Why do atheists say we disbelieve in “gods” rather than “god”?

First of all, reblogging is cool. Stealing other people’s content is not. There’s a fine line between the two, but seriously (and you know who you are), please stop. At least add your own content. For example, how does your experience as an African American atheist differ from mine as a white South African? (I ask this particularly because many of my black South African atheist friends keep their atheism a secret. They would be disowned by their families as devil worshippers, or be subjected to exorcisms. They find safety in atheist groups on social media, and then even those groups get infiltrated by jackasses who proselytize, or threaten non-believers with eternal torment.) How did you break it to your family that you don’t believe in their religion? How are you treated by your peers, assuming you are open about your atheism? If you identify with my posts, why not refer to them and use them as a starting point for your own introspection? I’m sure you can, and that would be a whole lot better than simply doing the copypasta thing with my and others’ content. In my opinion, a good reader makes a good writer, and I see you have read some excellent content judging by the quality of the stuff you’ve reblogged or copied without attribution.

Moving on, one of the other (copypasta) posts on the blog I found recently via a pingback here, answered the question of today’s title. I figured it would be a good starting point for my own answer to that question, not that anybody has ever asked me.

The answer to the question posed seems obvious to me, but if I think back, I can remember a time when I heard that “atheists don’t believe in gods” and I did a double take. I must have been really young and still a believer, but I can understand how that statement can be confusing.

The confusion arises from the fact that you only believe in one “true” god, so when you say “God”, you implicitly mean that one, whichever one it may be. But there are other religions that you don’t believe in, and you don’t think of. You also project that one god onto everyone else’s beliefs, so even if someone of a different religions talks about god (with the same narrow-mindedness as you), you imagine your particular god.

As an atheist, I don’t believe in your god, or anyone else’s god, and (this is important) I do not prioritize your god above any other, even ones that nobody has believed in for thousands of years. Imagine a hypothetical tree god from some remote island. Let’s call him Joob-joob and pretend he looks like a tree monster from Diablo 3…

tree
Joob-joob the good would-be wood god. (Joob rhymes with wood.)

… I also don’t differentiate between your god and others that I’ve never even heard of. They’re all made up by men. None of them are based on evidence and none exist outside of the minds of believers.

To conclude, you fail to understand that someone else “does not believe in gods” because you imagine only your one is the “real” god and disregard all others of other religions. I don’t. They’re all bullshit. They’re all just claims based on magical explanations for the unknown and wishful thinking, and despite your assumptions, the god of your claim is no more relevant to me than one of a claim made by someone who died several thousand years ago, whose “god” has long since been forgotten.
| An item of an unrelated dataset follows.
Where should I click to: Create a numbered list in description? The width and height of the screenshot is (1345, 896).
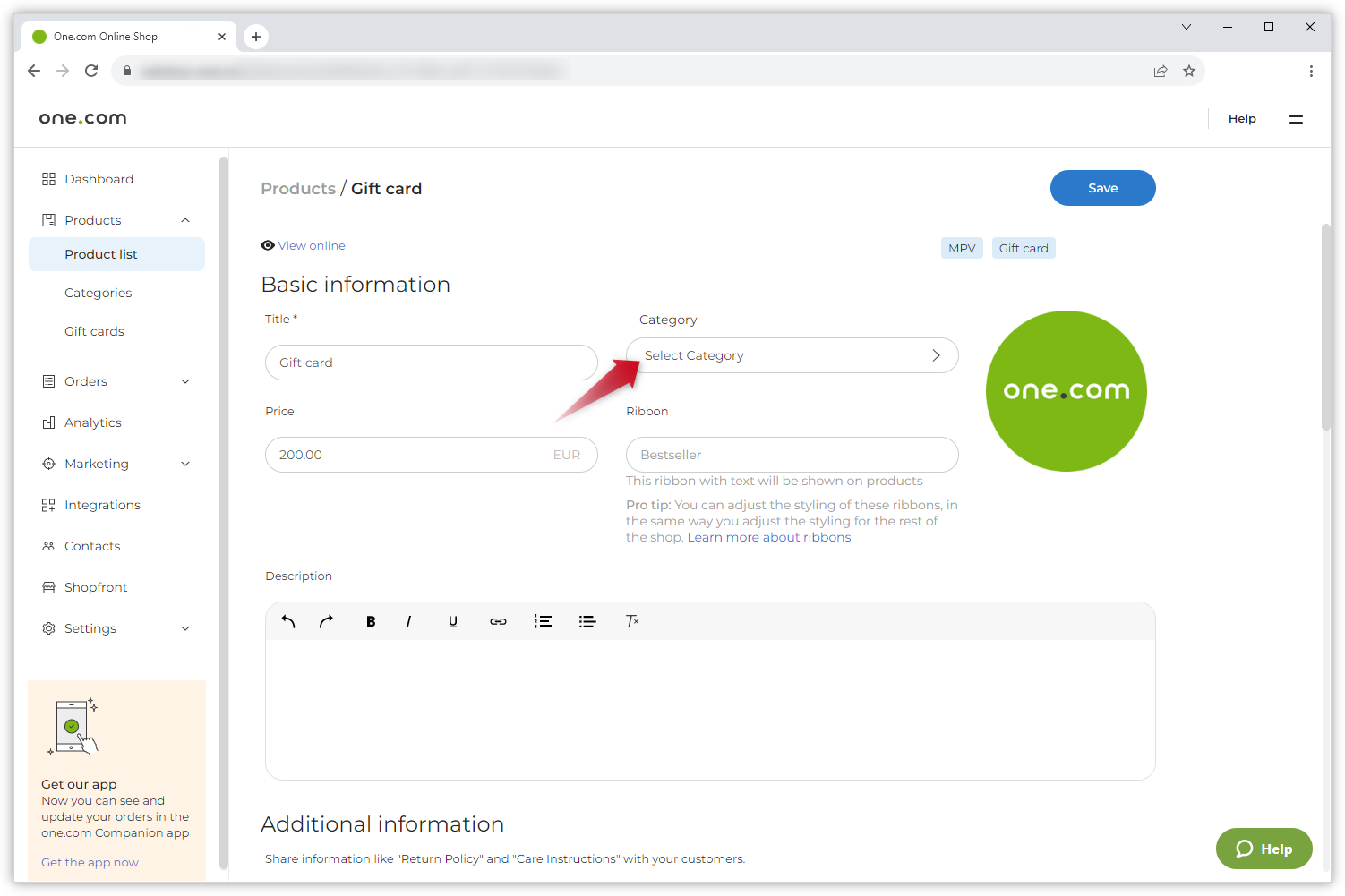(543, 621)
I bid you a good day, even if you are a plagiaristic arsehole.

5 thoughts on “Why do atheists say we disbelieve in “gods” rather than “god”?

    1. Actually this makes me think of another subject… that Dawkins scale that is so often shared…

      I’m always loathe to call myself a seven, and yet it seems to me the scale is conflating two different ideas of a god. Theists are quick to point out that one cannot rule out an unfalsifiable god that exists outside of the bounds of physical reality and not defined within the laws of physics… And yet they then claim to have a relationship with a personal, physical god.

      I can rule out every god ever worshipped and still not rule out an unfalsifiable god. So does that make me a strong atheist? Not according to this silly scale…

      Liked by 1 person

  1. Your brand of patient, self-contained, well-formulated public atheism seems to be, at last, grabbing a much bigger slice, in the US at least. Generation Z (the youngest cohort) was polled by an explicitly Christian corporation, and 13% of the teens stated they were “atheist.” That’s an amazing number compared to the previous generations of propaganda- and culture-soaked maroons in the US (5% to 6%).

    Liked by 1 person

    1. That sounds like a good thing. Religion will become a thing of the past, but probably in a few hundred years long after all of us are dead…

      I do love your choice of the word “maroon”.